Rotary Eco Gardens, Cornwall, Ontario, Canada
September 24, 2010
‘Tis that time of year in the GWN. Not too much variety in the wildflower department, but what there is ain’t too bad. Asters predominate, as well as the goldenrods and, in the eco gardens, the giant sunflowers, so the landscape is dotted with patches of yellow and purple. A pretty last hurrah, as it were. And I think the remaining bees and butterflies aren’t objecting too strenuously. This tiny visitor seemed happy enough, anyway.
New England Aster (Symphyotrichum novae-angliae) (formerly Aster novae-angliae)
Thanks to ontariowildflowers.com:
Other scientific names: Aster novae-angliae, Aster roseus, Lasallea novae-angliae, Virgulus novae-angliae
French names: Aster de la Nouvelle-Angleterre
Family: Aster Family (Asteraceae), Composite Family (Compositae)

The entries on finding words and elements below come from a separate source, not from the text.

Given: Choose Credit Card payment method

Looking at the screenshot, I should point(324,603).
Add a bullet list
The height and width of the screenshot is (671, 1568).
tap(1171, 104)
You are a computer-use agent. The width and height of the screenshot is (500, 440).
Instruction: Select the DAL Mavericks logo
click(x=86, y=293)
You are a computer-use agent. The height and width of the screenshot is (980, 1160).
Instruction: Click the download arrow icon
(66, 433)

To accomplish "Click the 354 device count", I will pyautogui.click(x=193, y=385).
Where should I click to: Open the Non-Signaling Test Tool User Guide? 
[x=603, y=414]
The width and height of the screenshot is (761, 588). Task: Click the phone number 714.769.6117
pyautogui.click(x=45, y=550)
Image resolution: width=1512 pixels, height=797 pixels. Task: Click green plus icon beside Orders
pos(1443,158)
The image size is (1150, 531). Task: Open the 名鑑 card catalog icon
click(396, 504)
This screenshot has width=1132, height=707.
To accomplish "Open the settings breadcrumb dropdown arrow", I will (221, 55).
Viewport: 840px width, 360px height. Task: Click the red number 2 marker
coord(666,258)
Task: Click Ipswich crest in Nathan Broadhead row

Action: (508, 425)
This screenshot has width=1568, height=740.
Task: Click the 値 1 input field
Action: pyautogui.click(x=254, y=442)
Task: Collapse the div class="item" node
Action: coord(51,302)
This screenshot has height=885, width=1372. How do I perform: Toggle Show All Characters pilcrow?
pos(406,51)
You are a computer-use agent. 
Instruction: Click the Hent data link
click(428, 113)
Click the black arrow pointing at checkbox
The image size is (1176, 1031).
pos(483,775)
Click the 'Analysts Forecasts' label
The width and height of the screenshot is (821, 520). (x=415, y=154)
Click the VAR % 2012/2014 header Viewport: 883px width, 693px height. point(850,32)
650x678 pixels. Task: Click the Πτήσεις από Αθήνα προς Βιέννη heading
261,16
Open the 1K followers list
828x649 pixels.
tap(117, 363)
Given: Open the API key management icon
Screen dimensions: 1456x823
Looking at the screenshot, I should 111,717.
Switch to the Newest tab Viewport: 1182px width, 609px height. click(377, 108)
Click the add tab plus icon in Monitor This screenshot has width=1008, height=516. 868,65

Distinctive features: Large rose-purple flowers, with very numerous rays. Clasping leaves. Rough stem. Leaves smell a bit spicy when crushed.
• Purple-stemmed Aster (Symphyotrichum puniceum) – grows in wet areas, flowers have fewer rays. Leaves do not smell spicy when crushed.
• Amethyst Aster (Aster x amethystinus) – a hybrid between New England Aster & Heath Aster – much like a miniature New England Aster with more leaves and smaller leaves.
Flowers: Summer, Fall; Blue/Violet, White; 7 or more parts (petals); 3cm in diameter. Ray flowers: very numerous, 50-75, dark rose-purple to pink, sometimes white. Disc flowers: 50-100, yellow becoming purple.
Leaves: Clasping stem. Crowded along the stem. Have three prominent veins. Lower leaves have usually disappeared by flowering time. Leaves are toothless. Smell a little bit spicy when crushed.
Height: Up to 120 cm (47 in)
Stem: Bristly-hairy. Stout.
Habitat: Open areas, fields, roadsides.
Grows in Sun/Shade: Sun
Notes: This is the very common Aster that many people are familiar with. The very many ray flowers are distinctive. It is often sold in nurseries as a garden plant.